Frisson: When Music Gives You Goosebumps
For as long as I can remember, certain music, or parts of songs, made my body tingle, go numb, or break out in bumps. It was strange. I could feel a wave of numbness, goosebumps or the chills on the back of my neck, and even my upper torso in some cases. The feeling lasted only as long as the musical passage. It was always a passage I very much enjoyed hearing, and almost never for an entire song. This is in no way associated with being brought to tears of sadness or joy when a particular passage or riff comes on. This is a unique, yet very pleasurable, bodily response to the stimulus of music. Weird, right?
The First Chills
I first noticed it around age 6, when either my brothers or father brought me home the latest Beatles 45. On this particular occasion, I put on the a-side, “All You Need Is Love.” I’d heard it for a few days on WIBG (“Wibbage!”) It was pure joy from start to finish. I flipped the disc over and on came “Baby You’re A Rich Man.” Again, the track was incredible and I loved it, hearing it for the first time on my little turntable. At precisely 1:45 into the song, right at the start of the third verse, and continuing until 1:57, I started feeling tingly all over the upper bart of my body, right as I was grooving on the opening of the third verse. It peaked as John and Paul sang “tuned to a natural E!” On the “E”, I got, and still often get, an intense rush. Only a handful of songs/passages affect me this way, interestingly.
I’m Not Alone, This Is An Actual Thing
It wasn’t until I started browsing the good old internet back in the mid-90s, that I stumbled onto some article that actually addressed this, and gave it a name: frisson.
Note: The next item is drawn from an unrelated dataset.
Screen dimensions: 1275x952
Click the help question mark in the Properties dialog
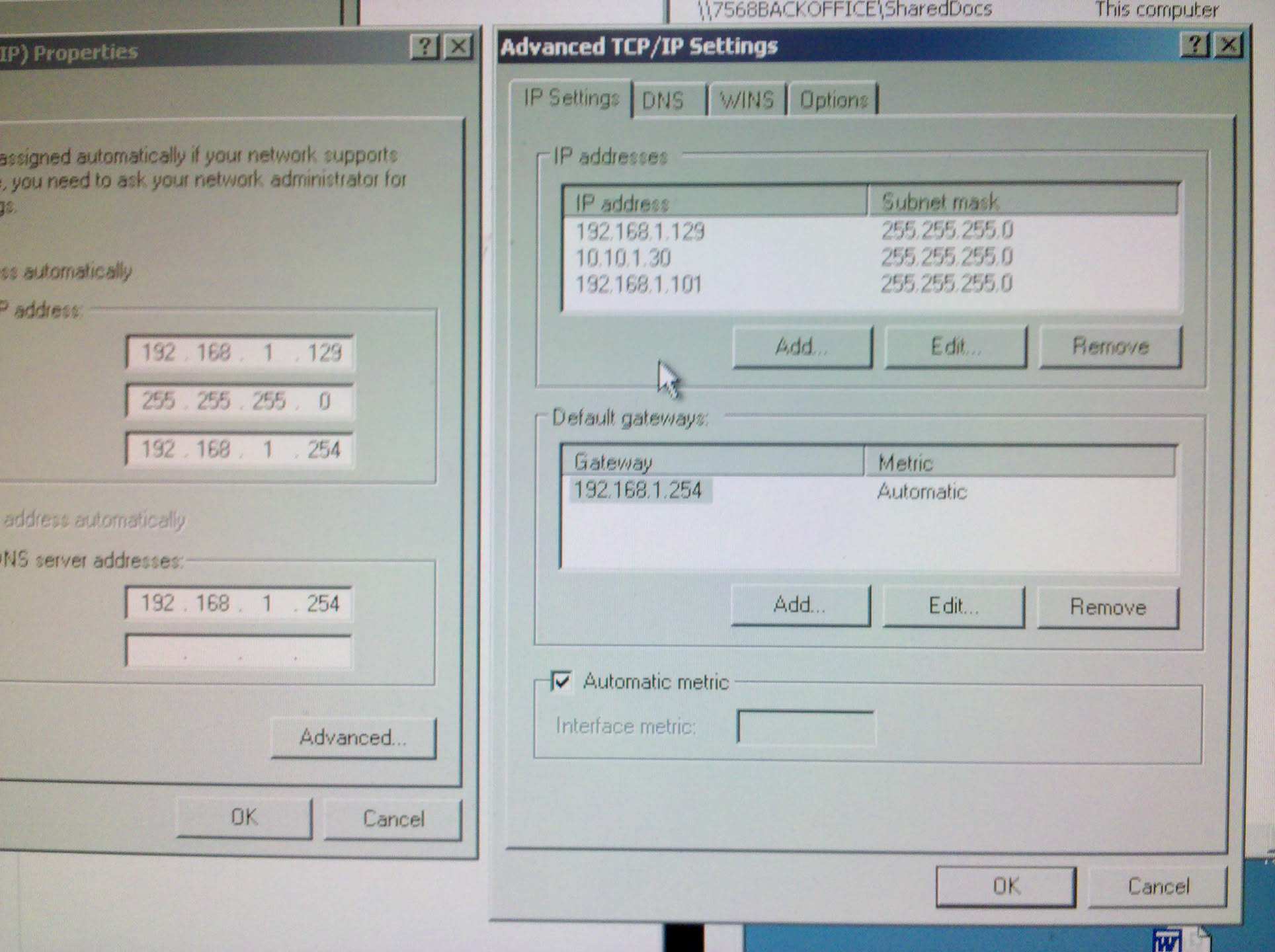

It’s a French word, meaning literally, “a shiver.” Certain events in our lives can cause this sensation outside of music, but I was simply fascinated by the effect a tune could have on me.
Back in 2016, several distinguished doctors published a study, which was later quoted in less technical terms in a Discovery.com article, that shed some interesting light on this phenomenon. One takeaway is that roughly only 50 percent of people experience these sensations. Also, they pointed to a possibility that people’s brains are wired differently who have felt frisson, due to excess wiring attached to the emotion receptors of the brain.